Supreme Court of Alabama
Feb 23, 2024
No. SC-2023-0530 (Ala. Feb. 23, 2024)

Opinion

SC-2023-0530

02-23-2024

Fred Zackery v. Water Works and Sewer Board of the City of Gadsden


Appeal from Etowah Circuit Court (CV-16-900676)

SELLERS, JUSTICE

Fred Zackery appeals from a judgment of the Etowah Circuit Court holding that the Water Works and Sewer Board of the City of Gadsden ("the Board") does not have to immediately disclose confidential settlement agreements requested by Zackery pursuant to the Open Records Act, § 36-12-40 et seq., Ala. Code 1975. We affirm.

I. Facts

In September 2016, the Board commenced an action against various carpet and chemical manufacturers ("the defendants"), alleging that those defendants had caused the Board's raw water intake to become contaminated with perfluoroalkyl and polyfluoroalkyl substances known as "PFAS." The substance of the relief sought by the Board was funding for technology to remediate PFAS from its drinking water. The Board ultimately settled with all the defendants before the scheduled trial. At the request of the Board and the defendants, the trial court entered a protective order providing that the terms of the settlements would remain confidential between the parties. The Board thereafter issued a press release informing its customers that it had approved a proposal from an engineering firm to design, bid, and oversee the construction of a new water-treatment facility; that the cost of the water-treatment facility would be paid from the settlement funds received from the defendants; and that the preliminary cost of the project, including contingencies, was approximately $80 million. According to the Board, the settlement funds will also be used for the long-term operation and maintenance of the new water-treatment facility.
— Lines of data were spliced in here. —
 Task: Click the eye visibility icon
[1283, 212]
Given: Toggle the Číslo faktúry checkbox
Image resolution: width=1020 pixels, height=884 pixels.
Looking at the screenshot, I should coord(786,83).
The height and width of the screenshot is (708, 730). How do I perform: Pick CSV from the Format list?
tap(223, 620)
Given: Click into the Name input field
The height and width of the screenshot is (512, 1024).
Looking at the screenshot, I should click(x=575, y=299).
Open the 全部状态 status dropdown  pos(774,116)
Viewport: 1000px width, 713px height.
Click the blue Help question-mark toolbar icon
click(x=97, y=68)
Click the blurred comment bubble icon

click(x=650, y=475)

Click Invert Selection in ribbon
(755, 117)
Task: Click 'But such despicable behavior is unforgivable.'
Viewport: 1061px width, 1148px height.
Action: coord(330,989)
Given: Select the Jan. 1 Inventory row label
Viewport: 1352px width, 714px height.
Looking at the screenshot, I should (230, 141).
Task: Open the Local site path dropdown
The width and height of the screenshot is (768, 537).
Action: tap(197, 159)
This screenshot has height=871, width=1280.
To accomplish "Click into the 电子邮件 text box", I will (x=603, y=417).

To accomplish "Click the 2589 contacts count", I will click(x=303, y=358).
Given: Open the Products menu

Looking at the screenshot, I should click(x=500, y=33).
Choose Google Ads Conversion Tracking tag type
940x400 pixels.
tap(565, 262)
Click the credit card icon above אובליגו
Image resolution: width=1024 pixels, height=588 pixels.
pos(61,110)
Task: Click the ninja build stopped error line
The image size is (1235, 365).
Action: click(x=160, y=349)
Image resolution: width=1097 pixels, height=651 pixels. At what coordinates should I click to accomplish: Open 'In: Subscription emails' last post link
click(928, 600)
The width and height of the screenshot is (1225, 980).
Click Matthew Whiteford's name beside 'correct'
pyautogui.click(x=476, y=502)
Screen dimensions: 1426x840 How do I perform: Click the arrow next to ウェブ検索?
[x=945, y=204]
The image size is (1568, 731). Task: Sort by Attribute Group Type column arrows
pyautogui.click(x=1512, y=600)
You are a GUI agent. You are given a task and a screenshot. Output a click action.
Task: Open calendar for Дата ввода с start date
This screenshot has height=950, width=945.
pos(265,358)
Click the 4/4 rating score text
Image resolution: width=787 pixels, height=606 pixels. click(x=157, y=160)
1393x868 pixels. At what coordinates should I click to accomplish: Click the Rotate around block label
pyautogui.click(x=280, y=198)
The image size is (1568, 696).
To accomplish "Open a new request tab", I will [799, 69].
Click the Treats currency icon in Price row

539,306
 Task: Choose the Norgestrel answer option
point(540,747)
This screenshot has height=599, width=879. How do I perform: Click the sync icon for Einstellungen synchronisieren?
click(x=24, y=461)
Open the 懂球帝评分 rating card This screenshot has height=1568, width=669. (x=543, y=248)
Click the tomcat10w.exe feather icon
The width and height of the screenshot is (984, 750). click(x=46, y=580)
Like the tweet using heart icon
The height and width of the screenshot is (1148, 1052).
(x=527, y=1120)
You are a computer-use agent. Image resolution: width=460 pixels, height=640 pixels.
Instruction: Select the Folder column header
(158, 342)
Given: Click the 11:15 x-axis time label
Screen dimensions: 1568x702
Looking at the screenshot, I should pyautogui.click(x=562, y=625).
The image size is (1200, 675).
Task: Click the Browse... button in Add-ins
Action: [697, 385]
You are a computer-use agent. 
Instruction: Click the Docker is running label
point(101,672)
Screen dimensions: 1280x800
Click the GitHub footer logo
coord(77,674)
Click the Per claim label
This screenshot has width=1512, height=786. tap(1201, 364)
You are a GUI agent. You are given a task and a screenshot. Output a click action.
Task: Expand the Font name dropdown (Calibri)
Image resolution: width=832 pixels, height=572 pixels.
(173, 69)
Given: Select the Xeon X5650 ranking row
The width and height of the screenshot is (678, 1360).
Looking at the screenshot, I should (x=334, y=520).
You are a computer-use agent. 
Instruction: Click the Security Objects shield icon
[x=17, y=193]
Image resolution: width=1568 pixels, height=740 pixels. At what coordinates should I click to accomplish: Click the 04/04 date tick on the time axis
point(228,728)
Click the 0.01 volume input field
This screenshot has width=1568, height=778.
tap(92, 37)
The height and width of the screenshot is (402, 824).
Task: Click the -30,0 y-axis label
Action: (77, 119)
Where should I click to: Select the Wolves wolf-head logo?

In November 2022, Zackery, a citizen of Gadsden and the manager of a local radio station, filed a motion to intervene in the underlying action pursuant to Rule 24(a), Ala. R. Civ. P., for the sole purpose of seeking disclosure of the settlement agreements entered into between the Board and the defendants pursuant to the Open Records Act. The trial court entered an order granting Zackery's motion to intervene, indicating that the underlying action would remain open pending resolution of his claim under the Open Records Act. Following two evidentiary hearings and an in camera inspection of all the settlement agreements, the trial court entered a judgment finding that, although the settlement agreements fell within the scope of the Open Records Act, the Board did not have to disclose them until after it had accepted a bid for the construction of the water-treatment facility as required by Alabama's Competitive Bid Law, § 41-16-50 et seq., Ala. Code 1975. See § 41-16-50(a), Ala. Code 1975 (requiring that public agencies covered by the Competitive Bid Law must award contracts to "the lowest responsible bidder"); see also Bessemer Water Serv. v. Lake Cyrus Dev. Co., 959 So.2d 643, 649 (Ala. 2006) (noting that the purpose of competitive bidding by sealed bids is to "guard[] against opportunities for corruption in the procurement of contracts for public-works projects"). The trial court certified its judgment as final, pursuant to Rule 54(b), Ala. R. Civ. P. This appeal followed.

II. Standard of Review

On appeal, the parties concede that the settlement agreements are subject to the Open Records Act. The trial court, however, denied immediate disclosure of the settlement agreements subject to the Open Records Act based on a judicially created exception; thus, we apply the excess-of-discretion standard of review to that ruling. Health Care Auth. for Baptist Health v. Central Alabama Radiation Oncology, LLC, 292 So.3d 623, 627-28 (Ala. 2019).

III. Discussion

Zackery contends that the settlement agreements in this case are public records and that the trial court exceeded its discretion in denying him immediate access to those agreements in violation of the Open Records Act. Section 36-12-40, Ala. Code 1975, a part of the Open Records Act, provides, in relevant part, that "[e]very citizen has a right to inspect and take a copy of any public writing of this state, except as otherwise expressly provided by statute." In the absence of a specific statute exempting public records from inspection, this Court must apply a rule-of-reasoning balance test:

Zackery contends in the alternative that the settlement agreements are judicial records. It is well settled that judicial records fall within the scope of the Open Records Act. See Holland v. Eads, 614 So.2d 1012, 1014 (Ala. 1993) ("It has long been the rule of this State to allow public inspection of judicial records."). There is, however, no evidence in the record to indicate that the settlement agreements were filed with the trial court, which would make them judicial records. See Thompson v. State, 153 So.3d 84, 107 (Ala.Crim.App.2012) (noting that once documents have been filed in court, they become judicial records subject to public disclosure). See also Enprotech Corp. v. Renda, 983 F.2d 17, 20 (3d Cir. 1993) (holding that, because the "Settlement Agreement ha[d] not been filed with, placed under seal, interpreted or enforced by the district court," it was not a judicial record). Zackery represents that the settlement agreements presumably contained confidentiality provisions and that, at the time the trial court entered the protective order, it was unaware of the settlement amounts. Accordingly, we construe the settlement agreements to be public records.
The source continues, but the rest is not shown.